--- GIVEN ENTRIES ---
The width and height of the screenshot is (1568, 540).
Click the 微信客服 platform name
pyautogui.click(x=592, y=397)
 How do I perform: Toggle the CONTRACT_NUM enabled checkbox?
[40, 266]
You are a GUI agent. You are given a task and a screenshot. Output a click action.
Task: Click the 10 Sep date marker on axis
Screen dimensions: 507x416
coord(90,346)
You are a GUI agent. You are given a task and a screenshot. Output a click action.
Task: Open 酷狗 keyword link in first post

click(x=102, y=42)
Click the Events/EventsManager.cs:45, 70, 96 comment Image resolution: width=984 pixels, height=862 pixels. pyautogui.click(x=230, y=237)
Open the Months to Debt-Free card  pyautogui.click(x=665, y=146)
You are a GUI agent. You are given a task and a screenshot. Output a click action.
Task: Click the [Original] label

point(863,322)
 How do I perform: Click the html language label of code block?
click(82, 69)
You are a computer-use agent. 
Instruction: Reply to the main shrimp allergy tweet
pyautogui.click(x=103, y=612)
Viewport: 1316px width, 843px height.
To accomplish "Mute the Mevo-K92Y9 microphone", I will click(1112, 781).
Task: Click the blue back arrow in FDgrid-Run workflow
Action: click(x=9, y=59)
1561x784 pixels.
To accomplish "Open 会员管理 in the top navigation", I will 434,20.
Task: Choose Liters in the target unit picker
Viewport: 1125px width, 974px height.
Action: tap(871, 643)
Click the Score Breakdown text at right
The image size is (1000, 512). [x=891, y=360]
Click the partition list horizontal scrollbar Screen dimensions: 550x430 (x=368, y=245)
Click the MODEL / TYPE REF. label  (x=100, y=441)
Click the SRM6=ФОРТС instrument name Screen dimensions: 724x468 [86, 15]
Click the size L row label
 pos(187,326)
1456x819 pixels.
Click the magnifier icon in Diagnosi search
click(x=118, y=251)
---
» WORK REQUIRED:
Starting from the line that contains "Click the Events/EventsManager.cs:45, 70, 96", give again every line to the last line of the data, exactly. Include nothing else.

» TASK RESPONSE:
Click the Events/EventsManager.cs:45, 70, 96 comment Image resolution: width=984 pixels, height=862 pixels. pyautogui.click(x=230, y=237)
Open the Months to Debt-Free card  pyautogui.click(x=665, y=146)
You are a GUI agent. You are given a task and a screenshot. Output a click action.
Task: Click the [Original] label

point(863,322)
 How do I perform: Click the html language label of code block?
click(82, 69)
You are a computer-use agent. 
Instruction: Reply to the main shrimp allergy tweet
pyautogui.click(x=103, y=612)
Viewport: 1316px width, 843px height.
To accomplish "Mute the Mevo-K92Y9 microphone", I will click(1112, 781).
Task: Click the blue back arrow in FDgrid-Run workflow
Action: click(x=9, y=59)
1561x784 pixels.
To accomplish "Open 会员管理 in the top navigation", I will 434,20.
Task: Choose Liters in the target unit picker
Viewport: 1125px width, 974px height.
Action: tap(871, 643)
Click the Score Breakdown text at right
The image size is (1000, 512). [x=891, y=360]
Click the partition list horizontal scrollbar Screen dimensions: 550x430 (x=368, y=245)
Click the MODEL / TYPE REF. label  (x=100, y=441)
Click the SRM6=ФОРТС instrument name Screen dimensions: 724x468 [86, 15]
Click the size L row label
 pos(187,326)
1456x819 pixels.
Click the magnifier icon in Diagnosi search
click(x=118, y=251)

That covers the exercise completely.